[Collected data entries]

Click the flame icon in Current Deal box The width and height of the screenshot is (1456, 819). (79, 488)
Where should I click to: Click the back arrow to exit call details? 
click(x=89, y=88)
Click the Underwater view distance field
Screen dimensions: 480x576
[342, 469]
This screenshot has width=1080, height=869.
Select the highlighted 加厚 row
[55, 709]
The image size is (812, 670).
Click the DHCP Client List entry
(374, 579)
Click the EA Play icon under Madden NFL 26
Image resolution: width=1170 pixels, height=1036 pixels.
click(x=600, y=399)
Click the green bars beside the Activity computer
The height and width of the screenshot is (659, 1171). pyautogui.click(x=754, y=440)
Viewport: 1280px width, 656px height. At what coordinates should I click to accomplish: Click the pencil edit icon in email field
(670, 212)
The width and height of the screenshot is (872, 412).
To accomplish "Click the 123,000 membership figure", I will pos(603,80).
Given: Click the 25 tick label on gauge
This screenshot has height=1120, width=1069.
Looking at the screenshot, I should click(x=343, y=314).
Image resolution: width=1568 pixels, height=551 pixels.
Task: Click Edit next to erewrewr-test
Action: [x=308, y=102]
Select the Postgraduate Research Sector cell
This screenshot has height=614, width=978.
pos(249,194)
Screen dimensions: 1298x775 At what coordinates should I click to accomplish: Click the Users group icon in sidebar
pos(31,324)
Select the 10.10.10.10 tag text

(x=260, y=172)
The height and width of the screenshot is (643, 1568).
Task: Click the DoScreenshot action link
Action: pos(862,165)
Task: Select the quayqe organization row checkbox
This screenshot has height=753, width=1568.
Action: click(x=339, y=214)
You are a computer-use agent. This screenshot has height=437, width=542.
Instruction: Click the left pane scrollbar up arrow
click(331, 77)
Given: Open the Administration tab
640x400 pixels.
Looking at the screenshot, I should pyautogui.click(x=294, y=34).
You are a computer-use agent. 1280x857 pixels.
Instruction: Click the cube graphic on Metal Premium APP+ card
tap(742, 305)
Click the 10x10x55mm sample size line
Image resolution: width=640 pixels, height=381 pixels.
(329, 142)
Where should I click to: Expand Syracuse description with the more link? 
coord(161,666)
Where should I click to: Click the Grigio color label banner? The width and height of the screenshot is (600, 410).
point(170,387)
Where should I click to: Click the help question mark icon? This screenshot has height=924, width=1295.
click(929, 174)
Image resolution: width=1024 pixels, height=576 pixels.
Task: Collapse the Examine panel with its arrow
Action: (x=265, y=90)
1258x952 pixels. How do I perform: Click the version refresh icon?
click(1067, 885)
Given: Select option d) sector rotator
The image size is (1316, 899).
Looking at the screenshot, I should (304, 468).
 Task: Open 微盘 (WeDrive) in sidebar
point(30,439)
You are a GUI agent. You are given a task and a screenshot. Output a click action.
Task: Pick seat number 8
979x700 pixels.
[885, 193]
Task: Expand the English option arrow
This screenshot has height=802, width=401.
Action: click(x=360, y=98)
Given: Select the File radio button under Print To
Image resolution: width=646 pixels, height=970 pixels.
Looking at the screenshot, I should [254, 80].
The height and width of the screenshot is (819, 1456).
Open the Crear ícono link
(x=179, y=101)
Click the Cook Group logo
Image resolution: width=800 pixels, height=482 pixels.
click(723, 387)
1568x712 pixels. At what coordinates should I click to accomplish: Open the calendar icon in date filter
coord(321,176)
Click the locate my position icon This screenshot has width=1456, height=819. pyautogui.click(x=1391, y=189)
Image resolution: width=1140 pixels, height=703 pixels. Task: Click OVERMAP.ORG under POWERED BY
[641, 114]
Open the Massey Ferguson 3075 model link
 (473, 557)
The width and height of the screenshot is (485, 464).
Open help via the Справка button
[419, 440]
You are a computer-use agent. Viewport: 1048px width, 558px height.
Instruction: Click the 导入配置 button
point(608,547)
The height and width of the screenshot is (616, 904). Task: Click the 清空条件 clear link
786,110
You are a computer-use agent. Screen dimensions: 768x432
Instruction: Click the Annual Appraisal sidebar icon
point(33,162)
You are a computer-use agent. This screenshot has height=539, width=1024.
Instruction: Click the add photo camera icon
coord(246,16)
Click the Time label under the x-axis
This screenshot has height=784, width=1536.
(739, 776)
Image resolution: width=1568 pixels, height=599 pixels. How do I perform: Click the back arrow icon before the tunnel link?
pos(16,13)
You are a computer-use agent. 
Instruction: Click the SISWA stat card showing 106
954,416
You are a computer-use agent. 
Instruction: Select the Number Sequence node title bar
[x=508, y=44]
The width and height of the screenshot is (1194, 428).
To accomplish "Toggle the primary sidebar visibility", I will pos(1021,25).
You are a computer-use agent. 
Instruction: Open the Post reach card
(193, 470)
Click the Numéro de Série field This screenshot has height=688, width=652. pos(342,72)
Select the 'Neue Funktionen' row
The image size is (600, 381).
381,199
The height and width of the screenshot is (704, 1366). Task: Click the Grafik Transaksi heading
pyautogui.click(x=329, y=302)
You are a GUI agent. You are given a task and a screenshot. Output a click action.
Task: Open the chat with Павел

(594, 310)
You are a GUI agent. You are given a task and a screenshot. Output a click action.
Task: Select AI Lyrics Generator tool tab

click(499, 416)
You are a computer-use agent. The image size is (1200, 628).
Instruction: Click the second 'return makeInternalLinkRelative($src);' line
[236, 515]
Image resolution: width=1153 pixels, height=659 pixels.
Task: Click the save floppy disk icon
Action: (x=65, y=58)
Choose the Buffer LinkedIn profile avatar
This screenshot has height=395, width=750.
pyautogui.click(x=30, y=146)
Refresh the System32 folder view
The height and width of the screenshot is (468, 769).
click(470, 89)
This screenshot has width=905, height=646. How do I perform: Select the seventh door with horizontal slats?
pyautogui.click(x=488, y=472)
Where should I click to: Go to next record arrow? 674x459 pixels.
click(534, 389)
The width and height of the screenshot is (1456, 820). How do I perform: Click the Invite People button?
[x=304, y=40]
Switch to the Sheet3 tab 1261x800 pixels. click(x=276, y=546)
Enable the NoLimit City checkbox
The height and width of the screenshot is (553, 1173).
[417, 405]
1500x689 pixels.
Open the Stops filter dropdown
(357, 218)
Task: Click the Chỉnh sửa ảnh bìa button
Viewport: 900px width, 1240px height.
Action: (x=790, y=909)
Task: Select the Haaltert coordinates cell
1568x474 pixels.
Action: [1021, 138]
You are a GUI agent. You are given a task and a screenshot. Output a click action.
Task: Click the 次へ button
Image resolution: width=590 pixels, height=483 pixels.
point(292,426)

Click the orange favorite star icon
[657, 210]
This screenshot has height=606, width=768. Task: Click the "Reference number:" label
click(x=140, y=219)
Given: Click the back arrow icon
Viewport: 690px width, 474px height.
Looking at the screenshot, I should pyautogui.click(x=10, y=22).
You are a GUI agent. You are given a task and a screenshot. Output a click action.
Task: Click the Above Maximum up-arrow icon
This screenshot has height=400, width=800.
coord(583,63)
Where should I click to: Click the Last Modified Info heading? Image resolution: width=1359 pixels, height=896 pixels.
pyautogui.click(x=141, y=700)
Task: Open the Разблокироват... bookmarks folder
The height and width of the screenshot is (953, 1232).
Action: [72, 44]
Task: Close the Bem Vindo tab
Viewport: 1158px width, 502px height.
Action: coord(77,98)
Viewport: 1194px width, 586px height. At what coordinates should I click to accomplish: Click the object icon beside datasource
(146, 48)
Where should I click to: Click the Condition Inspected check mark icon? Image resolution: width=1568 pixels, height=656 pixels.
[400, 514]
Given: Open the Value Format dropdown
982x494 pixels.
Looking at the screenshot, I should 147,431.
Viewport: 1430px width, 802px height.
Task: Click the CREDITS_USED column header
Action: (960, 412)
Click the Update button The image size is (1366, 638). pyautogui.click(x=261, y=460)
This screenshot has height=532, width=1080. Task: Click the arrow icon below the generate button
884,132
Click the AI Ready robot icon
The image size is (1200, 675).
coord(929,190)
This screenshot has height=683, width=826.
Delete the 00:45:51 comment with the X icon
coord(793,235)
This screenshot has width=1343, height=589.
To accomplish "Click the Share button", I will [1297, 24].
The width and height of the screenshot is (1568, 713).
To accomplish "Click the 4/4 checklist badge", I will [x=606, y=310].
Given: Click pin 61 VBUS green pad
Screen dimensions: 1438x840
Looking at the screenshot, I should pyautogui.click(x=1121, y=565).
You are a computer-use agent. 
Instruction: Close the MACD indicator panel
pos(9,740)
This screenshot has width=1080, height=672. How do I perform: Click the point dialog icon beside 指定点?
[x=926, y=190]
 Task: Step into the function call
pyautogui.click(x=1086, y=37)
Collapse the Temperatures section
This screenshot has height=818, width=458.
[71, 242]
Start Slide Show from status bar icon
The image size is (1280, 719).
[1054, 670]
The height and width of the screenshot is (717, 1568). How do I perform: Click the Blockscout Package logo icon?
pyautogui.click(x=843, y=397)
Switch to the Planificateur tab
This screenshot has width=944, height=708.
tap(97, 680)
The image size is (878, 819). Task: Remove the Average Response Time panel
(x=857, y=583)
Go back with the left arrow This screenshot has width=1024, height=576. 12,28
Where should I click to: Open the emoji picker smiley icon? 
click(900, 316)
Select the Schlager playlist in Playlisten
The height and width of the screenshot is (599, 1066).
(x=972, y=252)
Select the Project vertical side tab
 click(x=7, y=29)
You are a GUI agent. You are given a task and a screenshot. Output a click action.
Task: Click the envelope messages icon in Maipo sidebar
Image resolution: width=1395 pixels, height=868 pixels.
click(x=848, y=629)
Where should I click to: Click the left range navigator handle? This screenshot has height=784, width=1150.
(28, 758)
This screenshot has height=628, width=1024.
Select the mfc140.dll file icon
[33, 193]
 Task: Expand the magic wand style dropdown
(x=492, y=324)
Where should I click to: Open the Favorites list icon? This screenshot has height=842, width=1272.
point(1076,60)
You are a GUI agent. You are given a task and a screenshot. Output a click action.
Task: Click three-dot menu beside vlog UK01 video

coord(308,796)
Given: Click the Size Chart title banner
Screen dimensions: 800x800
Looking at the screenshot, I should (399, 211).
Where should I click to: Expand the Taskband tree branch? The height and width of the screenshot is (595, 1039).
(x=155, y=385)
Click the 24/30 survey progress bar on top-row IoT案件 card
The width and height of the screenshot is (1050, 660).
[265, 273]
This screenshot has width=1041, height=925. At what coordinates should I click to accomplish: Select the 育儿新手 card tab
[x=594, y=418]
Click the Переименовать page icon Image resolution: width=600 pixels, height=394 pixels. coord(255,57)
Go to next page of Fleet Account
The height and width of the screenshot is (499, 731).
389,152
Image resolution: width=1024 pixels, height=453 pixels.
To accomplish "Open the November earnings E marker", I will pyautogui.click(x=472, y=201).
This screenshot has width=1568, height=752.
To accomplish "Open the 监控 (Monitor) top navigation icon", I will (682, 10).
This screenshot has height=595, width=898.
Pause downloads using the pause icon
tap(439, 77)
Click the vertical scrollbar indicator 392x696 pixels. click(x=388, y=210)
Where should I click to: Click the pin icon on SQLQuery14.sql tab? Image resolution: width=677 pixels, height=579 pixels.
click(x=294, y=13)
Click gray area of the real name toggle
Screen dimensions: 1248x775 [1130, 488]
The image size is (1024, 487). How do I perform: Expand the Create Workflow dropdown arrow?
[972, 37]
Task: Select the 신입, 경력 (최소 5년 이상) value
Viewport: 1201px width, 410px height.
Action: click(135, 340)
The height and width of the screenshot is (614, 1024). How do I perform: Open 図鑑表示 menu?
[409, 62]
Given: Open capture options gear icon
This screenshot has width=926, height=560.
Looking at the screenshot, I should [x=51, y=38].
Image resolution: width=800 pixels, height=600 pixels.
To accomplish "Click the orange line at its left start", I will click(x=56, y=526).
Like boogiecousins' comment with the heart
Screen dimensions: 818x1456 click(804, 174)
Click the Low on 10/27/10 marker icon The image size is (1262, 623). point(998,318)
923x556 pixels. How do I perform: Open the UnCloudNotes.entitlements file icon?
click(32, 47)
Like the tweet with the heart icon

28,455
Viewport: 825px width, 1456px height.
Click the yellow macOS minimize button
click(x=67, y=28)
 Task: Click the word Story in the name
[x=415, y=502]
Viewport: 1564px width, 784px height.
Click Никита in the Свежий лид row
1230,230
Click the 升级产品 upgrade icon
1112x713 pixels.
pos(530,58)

PROBLEM DESCRIPTION = Print, without alteration, only the lines above between the one holding "This screenshot has height=1120, width=1069." and the one holding "Given: Open the Administration tab", inclusive.

RESPONSE TO THIS EXERCISE =
This screenshot has height=1120, width=1069.
Looking at the screenshot, I should click(x=343, y=314).
Image resolution: width=1568 pixels, height=551 pixels.
Task: Click Edit next to erewrewr-test
Action: [x=308, y=102]
Select the Postgraduate Research Sector cell
This screenshot has height=614, width=978.
pos(249,194)
Screen dimensions: 1298x775 At what coordinates should I click to accomplish: Click the Users group icon in sidebar
pos(31,324)
Select the 10.10.10.10 tag text

(x=260, y=172)
The height and width of the screenshot is (643, 1568).
Task: Click the DoScreenshot action link
Action: pos(862,165)
Task: Select the quayqe organization row checkbox
This screenshot has height=753, width=1568.
Action: click(x=339, y=214)
You are a computer-use agent. This screenshot has height=437, width=542.
Instruction: Click the left pane scrollbar up arrow
click(331, 77)
Given: Open the Administration tab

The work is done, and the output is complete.